> Description of the task:
Starting at the line that contains "Viewport: 595px width, 502px height.", transcribe each line exactly through the last line of the data. Include nothing else.

Dataset entries

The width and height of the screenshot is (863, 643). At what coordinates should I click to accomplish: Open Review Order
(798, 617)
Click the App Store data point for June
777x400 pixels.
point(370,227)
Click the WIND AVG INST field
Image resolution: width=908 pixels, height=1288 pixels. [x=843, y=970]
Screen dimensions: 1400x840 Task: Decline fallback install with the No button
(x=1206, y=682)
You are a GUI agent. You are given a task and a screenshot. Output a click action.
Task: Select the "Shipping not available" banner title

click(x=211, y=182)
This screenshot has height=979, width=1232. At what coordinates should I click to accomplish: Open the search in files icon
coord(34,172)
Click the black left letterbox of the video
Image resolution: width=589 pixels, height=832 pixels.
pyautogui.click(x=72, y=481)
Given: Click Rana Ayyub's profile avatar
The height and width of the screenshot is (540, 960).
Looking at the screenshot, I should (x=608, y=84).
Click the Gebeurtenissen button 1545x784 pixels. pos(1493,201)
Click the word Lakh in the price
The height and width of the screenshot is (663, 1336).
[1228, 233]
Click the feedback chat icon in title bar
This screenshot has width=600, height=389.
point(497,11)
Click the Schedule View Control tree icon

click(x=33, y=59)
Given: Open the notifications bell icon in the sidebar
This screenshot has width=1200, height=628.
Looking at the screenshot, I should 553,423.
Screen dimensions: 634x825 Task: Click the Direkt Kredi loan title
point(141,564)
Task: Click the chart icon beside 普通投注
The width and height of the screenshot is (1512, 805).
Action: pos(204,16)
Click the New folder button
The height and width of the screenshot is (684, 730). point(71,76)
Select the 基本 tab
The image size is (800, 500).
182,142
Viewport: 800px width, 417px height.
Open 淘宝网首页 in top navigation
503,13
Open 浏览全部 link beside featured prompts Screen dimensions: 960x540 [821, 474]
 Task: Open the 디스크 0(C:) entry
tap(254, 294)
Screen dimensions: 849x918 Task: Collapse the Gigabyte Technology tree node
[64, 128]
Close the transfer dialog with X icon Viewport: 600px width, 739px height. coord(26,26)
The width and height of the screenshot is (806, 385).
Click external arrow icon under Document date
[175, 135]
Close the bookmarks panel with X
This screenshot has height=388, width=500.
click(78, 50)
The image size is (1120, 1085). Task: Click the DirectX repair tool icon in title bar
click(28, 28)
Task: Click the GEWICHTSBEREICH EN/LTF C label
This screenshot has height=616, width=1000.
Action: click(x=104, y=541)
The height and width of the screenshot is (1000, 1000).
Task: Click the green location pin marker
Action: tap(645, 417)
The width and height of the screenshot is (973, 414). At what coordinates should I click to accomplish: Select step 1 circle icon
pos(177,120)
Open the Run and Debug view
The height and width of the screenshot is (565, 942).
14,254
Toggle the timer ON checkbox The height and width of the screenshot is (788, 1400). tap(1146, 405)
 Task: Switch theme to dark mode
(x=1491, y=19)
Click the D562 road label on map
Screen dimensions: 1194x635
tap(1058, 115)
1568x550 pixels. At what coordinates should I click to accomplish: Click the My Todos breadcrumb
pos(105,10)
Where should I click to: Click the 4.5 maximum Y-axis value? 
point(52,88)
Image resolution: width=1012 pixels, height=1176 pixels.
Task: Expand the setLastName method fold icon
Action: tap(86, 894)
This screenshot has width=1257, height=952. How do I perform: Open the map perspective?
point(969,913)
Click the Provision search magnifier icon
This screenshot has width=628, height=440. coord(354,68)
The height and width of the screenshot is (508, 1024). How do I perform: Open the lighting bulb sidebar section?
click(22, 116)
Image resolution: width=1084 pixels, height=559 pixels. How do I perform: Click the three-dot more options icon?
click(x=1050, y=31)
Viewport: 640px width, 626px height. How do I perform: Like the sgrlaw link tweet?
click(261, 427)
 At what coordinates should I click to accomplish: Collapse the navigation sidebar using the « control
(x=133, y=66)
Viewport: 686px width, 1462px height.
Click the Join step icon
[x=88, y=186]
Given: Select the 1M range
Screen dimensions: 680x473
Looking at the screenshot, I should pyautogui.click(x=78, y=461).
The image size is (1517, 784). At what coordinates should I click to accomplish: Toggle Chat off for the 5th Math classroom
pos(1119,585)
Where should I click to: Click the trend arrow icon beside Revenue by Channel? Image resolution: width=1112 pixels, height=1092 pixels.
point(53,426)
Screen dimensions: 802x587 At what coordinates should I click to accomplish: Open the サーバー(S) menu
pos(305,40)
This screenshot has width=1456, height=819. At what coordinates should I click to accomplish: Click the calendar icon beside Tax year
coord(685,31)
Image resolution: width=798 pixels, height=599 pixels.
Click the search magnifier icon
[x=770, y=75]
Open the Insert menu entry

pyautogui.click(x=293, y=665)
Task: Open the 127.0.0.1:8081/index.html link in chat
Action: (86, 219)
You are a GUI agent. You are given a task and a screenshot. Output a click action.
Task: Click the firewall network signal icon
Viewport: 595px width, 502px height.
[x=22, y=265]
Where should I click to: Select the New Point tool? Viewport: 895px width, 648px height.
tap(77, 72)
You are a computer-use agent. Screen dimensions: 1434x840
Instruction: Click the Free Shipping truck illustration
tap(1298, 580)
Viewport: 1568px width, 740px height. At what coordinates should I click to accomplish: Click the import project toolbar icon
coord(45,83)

> Exercise response:
Viewport: 595px width, 502px height.
[x=22, y=265]
Where should I click to: Select the New Point tool? Viewport: 895px width, 648px height.
tap(77, 72)
You are a computer-use agent. Screen dimensions: 1434x840
Instruction: Click the Free Shipping truck illustration
tap(1298, 580)
Viewport: 1568px width, 740px height. At what coordinates should I click to accomplish: Click the import project toolbar icon
coord(45,83)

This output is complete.